Word and element location data:
+--
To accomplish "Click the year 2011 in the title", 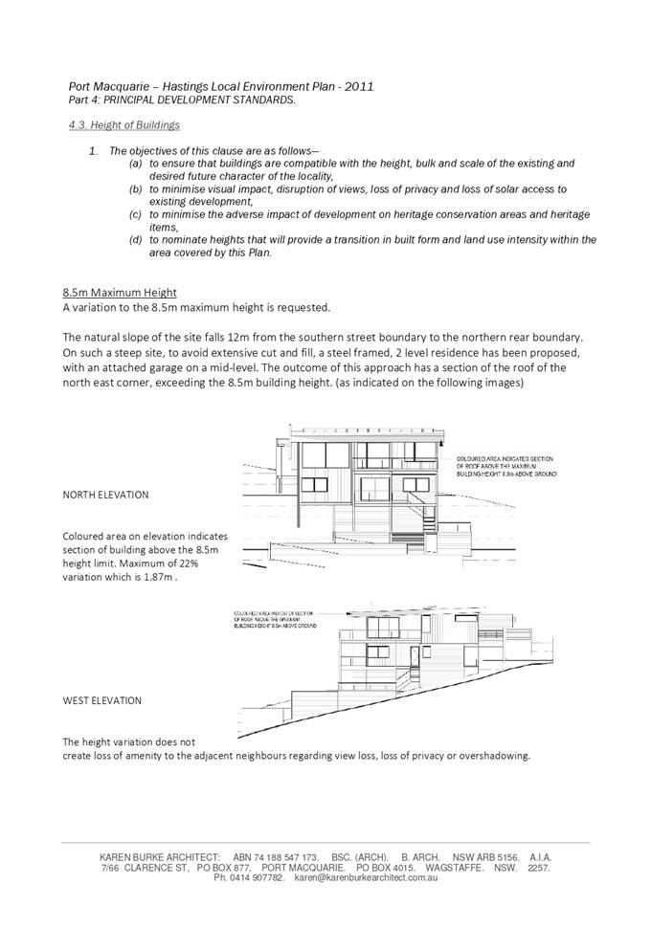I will [357, 86].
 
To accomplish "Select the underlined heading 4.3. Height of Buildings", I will [124, 125].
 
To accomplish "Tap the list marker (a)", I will [136, 164].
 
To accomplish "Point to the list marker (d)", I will [136, 240].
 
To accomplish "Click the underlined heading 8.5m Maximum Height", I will [120, 292].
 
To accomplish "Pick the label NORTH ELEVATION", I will [105, 495].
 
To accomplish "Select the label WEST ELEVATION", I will [101, 700].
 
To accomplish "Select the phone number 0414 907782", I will [256, 877].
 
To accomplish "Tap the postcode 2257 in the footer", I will [539, 868].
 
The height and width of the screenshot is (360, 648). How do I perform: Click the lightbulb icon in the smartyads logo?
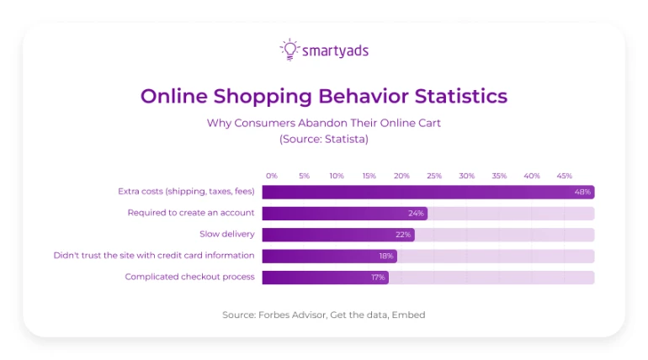(289, 50)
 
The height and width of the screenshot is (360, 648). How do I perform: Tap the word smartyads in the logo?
(335, 51)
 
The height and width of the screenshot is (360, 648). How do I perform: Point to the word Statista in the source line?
(342, 139)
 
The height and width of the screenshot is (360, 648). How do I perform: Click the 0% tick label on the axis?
(272, 176)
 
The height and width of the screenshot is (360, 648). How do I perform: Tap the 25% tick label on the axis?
(434, 176)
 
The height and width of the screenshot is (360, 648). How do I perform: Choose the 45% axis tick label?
(564, 176)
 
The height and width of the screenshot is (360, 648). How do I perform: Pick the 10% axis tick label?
(337, 176)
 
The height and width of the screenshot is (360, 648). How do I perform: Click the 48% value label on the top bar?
(582, 192)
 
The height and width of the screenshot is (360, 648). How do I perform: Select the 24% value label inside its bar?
(415, 213)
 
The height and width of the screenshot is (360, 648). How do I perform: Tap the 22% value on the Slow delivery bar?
(402, 235)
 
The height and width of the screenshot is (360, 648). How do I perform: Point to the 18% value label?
(385, 256)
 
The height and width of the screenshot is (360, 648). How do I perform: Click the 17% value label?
(378, 277)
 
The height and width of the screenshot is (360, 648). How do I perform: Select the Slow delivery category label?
(227, 234)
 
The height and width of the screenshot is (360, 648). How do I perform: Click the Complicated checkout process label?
(190, 277)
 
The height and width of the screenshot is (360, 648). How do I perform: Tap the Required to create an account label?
(191, 213)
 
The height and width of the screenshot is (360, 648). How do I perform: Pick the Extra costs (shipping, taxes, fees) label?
(186, 192)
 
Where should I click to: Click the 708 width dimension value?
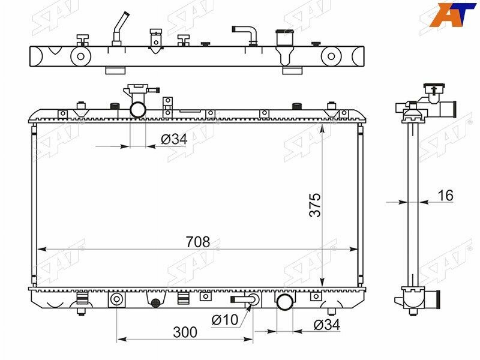(198, 242)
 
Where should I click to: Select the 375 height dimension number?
(315, 205)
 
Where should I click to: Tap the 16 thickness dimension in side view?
(445, 196)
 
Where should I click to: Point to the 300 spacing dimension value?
(185, 332)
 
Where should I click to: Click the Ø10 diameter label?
(224, 320)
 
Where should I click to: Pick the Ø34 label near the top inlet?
(174, 140)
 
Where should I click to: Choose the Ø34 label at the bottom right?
(327, 325)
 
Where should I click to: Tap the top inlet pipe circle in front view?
(138, 109)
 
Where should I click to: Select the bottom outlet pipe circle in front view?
(284, 302)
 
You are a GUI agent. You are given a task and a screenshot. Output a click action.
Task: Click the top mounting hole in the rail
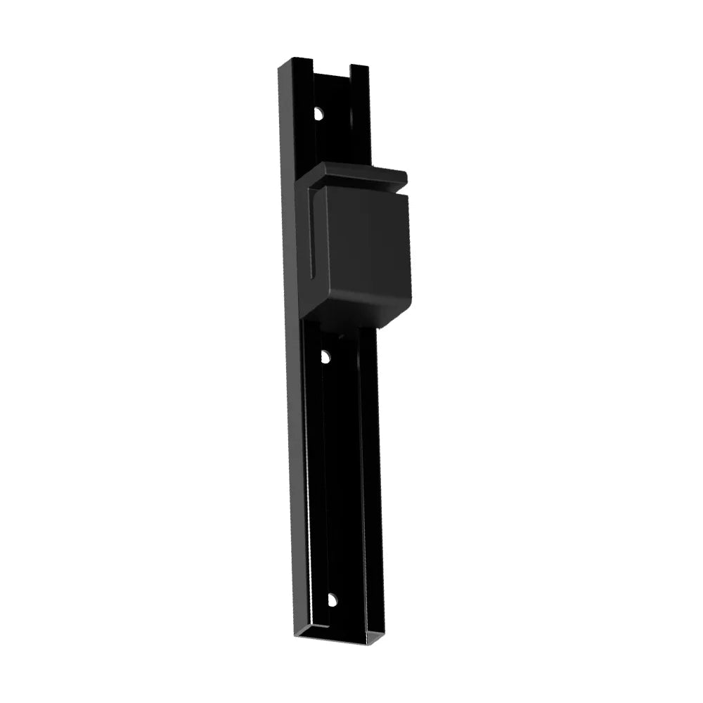coord(318,112)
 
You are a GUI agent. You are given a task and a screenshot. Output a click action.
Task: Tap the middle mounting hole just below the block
coord(325,356)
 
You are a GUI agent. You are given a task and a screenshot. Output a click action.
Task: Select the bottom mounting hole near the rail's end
coord(331,600)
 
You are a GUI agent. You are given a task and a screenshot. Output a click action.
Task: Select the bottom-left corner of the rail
coord(298,637)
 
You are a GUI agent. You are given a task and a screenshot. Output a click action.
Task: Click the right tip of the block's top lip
coord(405,175)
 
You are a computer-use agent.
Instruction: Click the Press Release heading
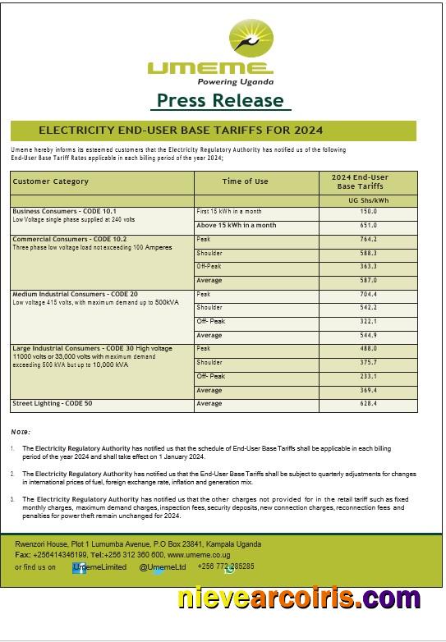220,101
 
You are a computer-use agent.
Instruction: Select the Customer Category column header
51,181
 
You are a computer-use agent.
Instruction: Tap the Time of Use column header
245,181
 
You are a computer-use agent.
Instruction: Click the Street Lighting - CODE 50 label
52,404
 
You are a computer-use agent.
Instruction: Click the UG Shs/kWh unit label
368,199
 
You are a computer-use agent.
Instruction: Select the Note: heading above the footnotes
21,432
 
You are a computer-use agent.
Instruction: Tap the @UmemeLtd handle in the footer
162,566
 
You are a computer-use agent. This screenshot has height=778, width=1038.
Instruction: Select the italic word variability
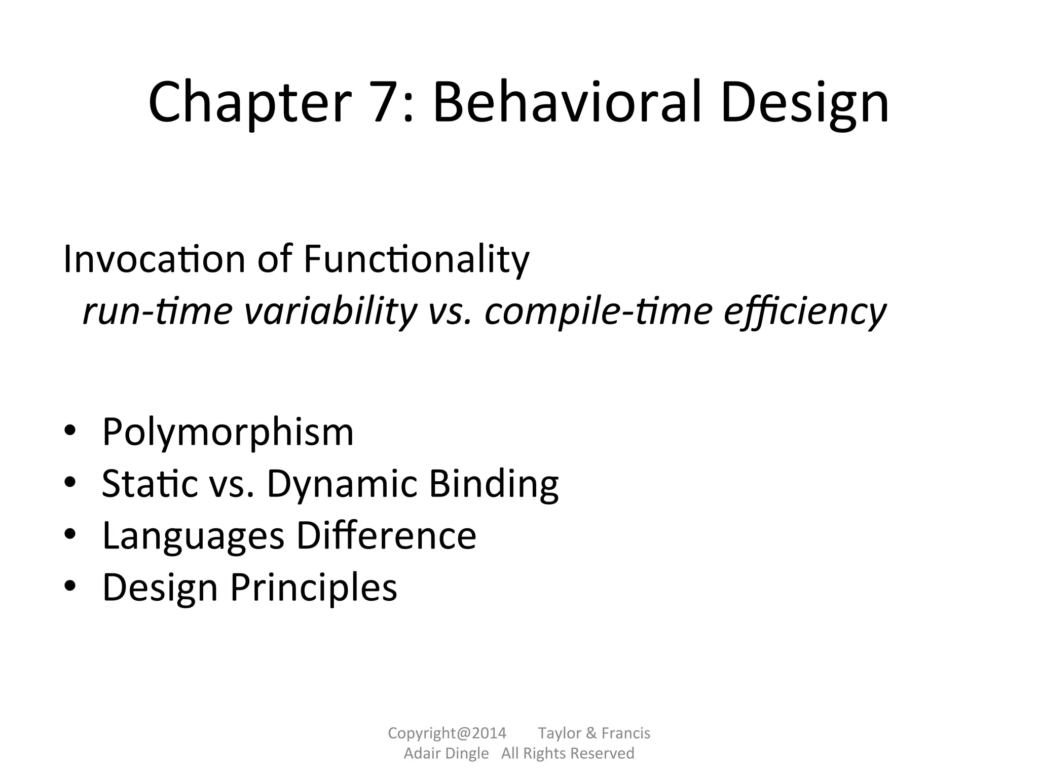coord(330,311)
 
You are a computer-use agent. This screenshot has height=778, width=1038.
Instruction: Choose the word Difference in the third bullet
coord(386,535)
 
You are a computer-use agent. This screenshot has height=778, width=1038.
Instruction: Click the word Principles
coord(314,588)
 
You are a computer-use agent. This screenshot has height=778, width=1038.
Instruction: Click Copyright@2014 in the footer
coord(447,733)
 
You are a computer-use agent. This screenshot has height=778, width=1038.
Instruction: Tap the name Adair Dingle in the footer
coord(446,753)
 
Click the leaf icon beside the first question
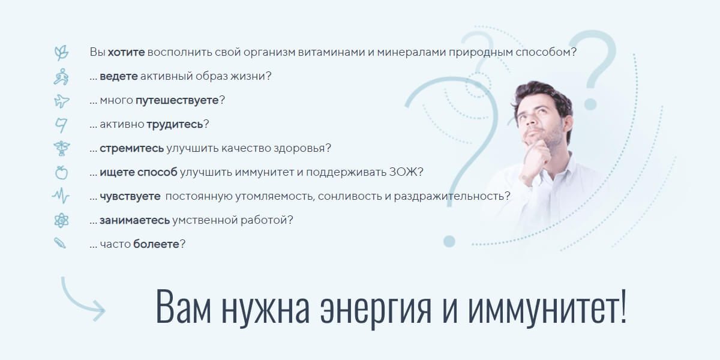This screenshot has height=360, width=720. [x=61, y=52]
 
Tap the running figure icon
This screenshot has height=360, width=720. [x=61, y=76]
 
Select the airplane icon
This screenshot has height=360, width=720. [x=61, y=100]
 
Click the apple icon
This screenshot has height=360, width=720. [x=61, y=173]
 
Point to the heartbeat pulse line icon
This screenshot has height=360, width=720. [x=61, y=196]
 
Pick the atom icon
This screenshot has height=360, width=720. [x=61, y=220]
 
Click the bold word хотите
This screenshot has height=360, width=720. [x=126, y=52]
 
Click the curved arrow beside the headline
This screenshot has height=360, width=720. [x=81, y=297]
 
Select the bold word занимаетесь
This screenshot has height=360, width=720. [x=134, y=220]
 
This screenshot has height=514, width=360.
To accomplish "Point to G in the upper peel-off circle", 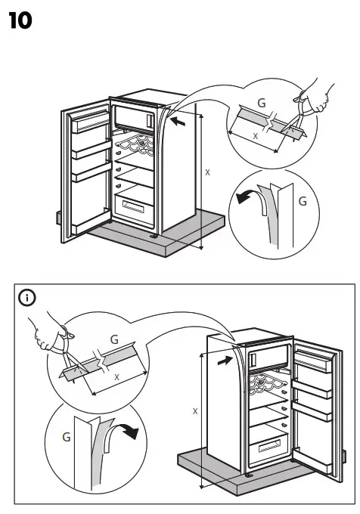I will [x=303, y=202].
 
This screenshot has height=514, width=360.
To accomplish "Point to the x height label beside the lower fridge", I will [x=195, y=411].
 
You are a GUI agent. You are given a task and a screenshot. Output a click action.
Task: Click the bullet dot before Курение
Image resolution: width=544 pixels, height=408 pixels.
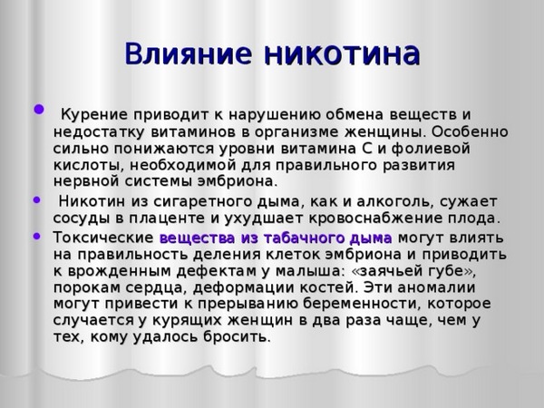click(37, 112)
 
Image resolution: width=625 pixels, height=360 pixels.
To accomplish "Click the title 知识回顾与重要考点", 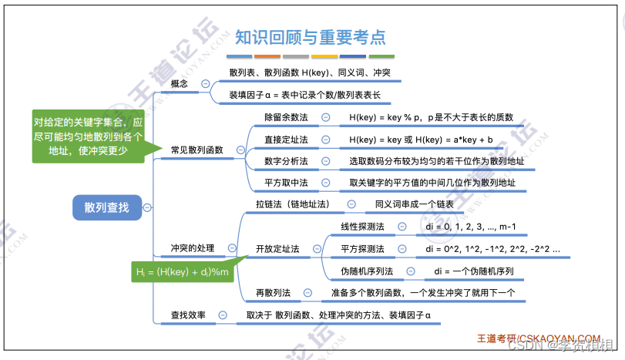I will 311,36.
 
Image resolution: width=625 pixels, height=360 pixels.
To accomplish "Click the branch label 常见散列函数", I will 197,150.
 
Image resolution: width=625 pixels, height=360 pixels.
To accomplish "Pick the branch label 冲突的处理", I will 193,248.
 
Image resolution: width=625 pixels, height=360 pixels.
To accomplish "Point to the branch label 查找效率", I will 190,315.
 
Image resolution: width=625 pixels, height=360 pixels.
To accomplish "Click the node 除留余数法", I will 286,117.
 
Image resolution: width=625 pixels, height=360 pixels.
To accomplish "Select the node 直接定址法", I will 286,140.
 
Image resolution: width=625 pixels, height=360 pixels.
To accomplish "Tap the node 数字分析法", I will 286,162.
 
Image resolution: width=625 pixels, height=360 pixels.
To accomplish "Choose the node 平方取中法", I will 286,183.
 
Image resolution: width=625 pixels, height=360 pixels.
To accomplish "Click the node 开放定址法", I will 277,248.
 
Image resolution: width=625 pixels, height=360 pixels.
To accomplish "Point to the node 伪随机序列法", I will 367,271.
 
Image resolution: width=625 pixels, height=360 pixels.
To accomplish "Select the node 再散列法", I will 273,293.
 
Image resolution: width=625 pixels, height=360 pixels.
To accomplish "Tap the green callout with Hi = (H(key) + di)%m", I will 185,271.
+--
**Given request:** Please pull out every line from the items above that contains the string "inlet", and list those lines.

**Problem solution:**
Where should I click to: Pick the Ø34 label near the top inlet?
Where should I click to: Tap the top inlet pipe circle in front view?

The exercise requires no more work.